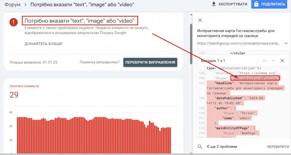Close the side panel with X icon
The image size is (291, 155).
[200, 20]
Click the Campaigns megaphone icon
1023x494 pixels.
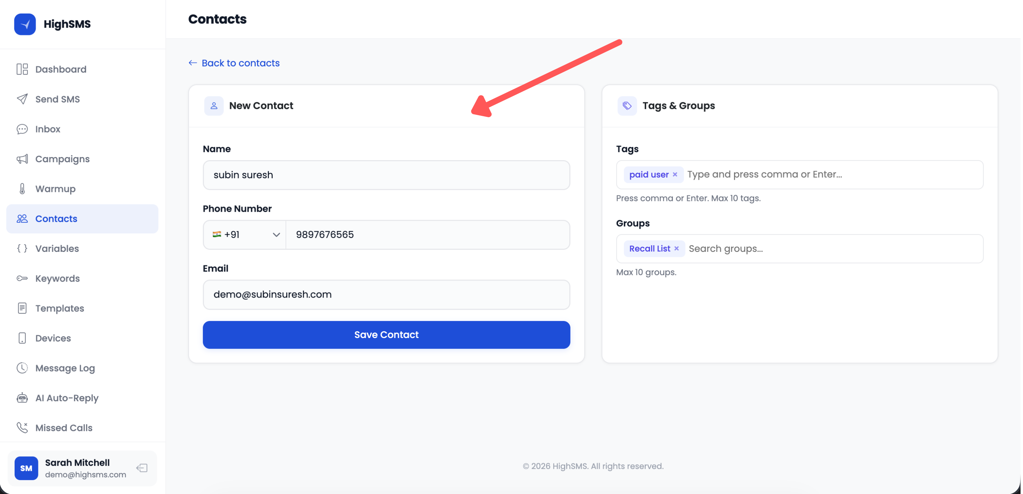point(22,159)
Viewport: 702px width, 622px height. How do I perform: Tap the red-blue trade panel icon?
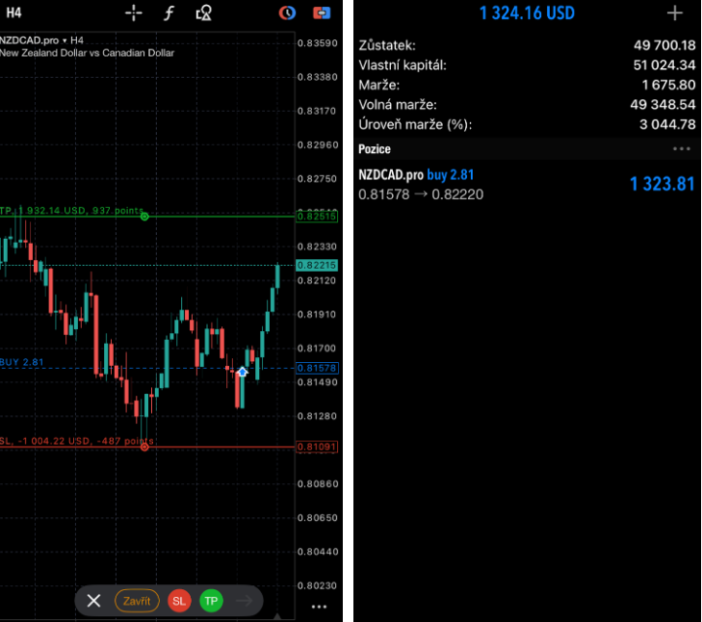tap(323, 13)
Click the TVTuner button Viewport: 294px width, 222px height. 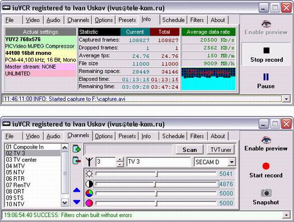click(221, 150)
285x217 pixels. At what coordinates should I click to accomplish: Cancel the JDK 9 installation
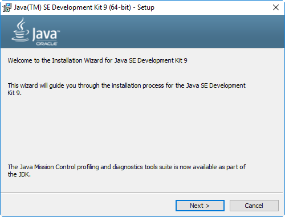pos(254,206)
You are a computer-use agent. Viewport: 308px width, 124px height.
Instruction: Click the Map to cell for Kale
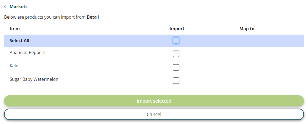247,67
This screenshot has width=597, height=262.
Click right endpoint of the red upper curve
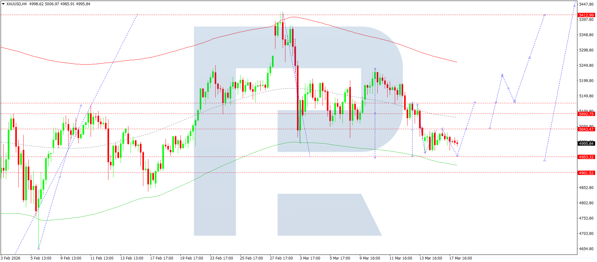tap(457, 62)
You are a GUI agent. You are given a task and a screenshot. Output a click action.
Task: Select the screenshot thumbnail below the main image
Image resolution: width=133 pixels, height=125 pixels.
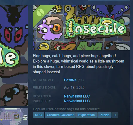tap(14, 116)
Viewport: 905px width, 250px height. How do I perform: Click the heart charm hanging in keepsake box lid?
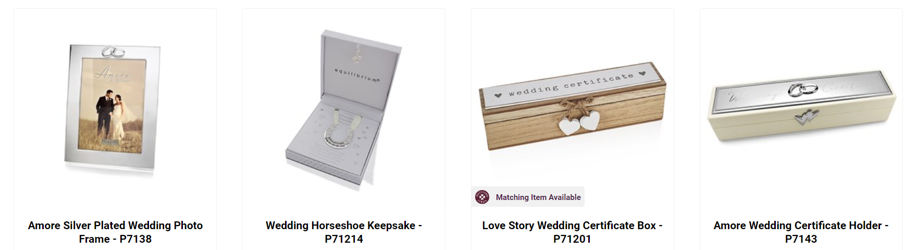pyautogui.click(x=357, y=55)
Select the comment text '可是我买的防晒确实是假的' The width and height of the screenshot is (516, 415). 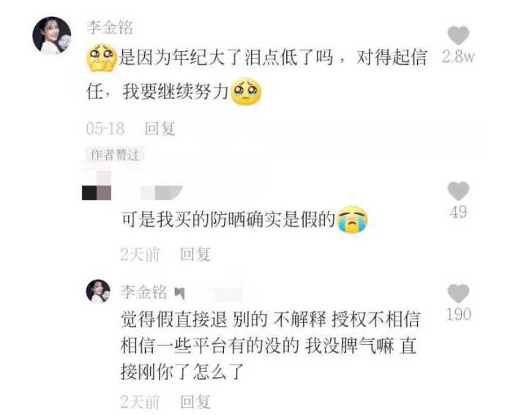click(x=228, y=219)
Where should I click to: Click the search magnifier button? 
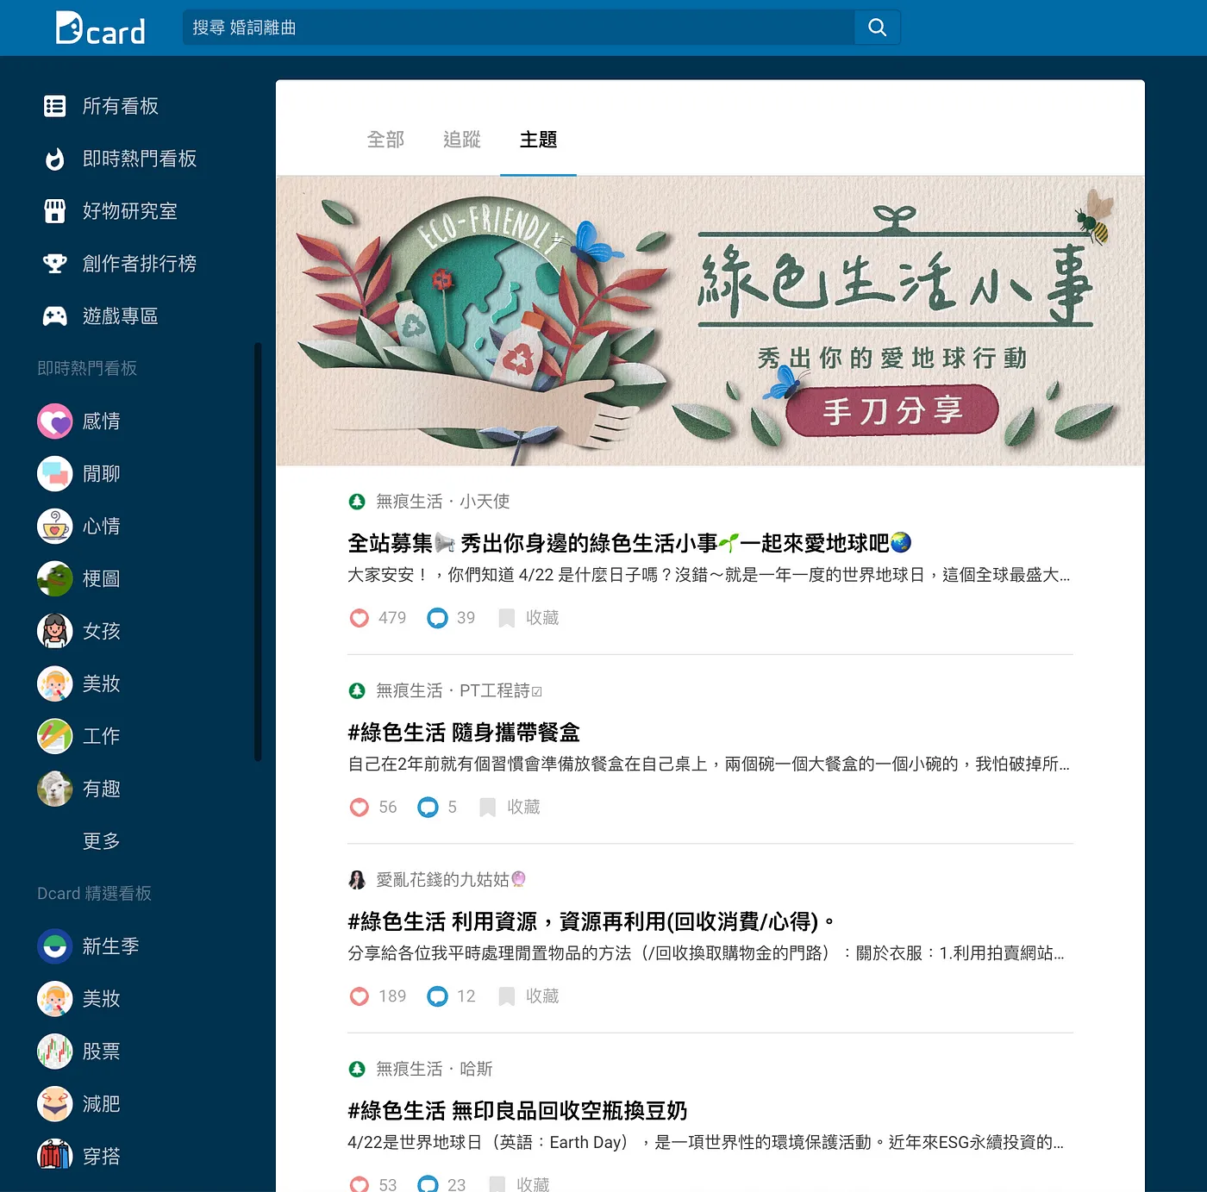point(877,28)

PROBLEM TO WORK ON: Set the pictures aside and repeat only the lines from the one containing "Where should I" through the last line of the entries above, exactly as they stand.

YOUR SOLUTION:
Where should I click to: Click the search magnifier button? 
point(877,28)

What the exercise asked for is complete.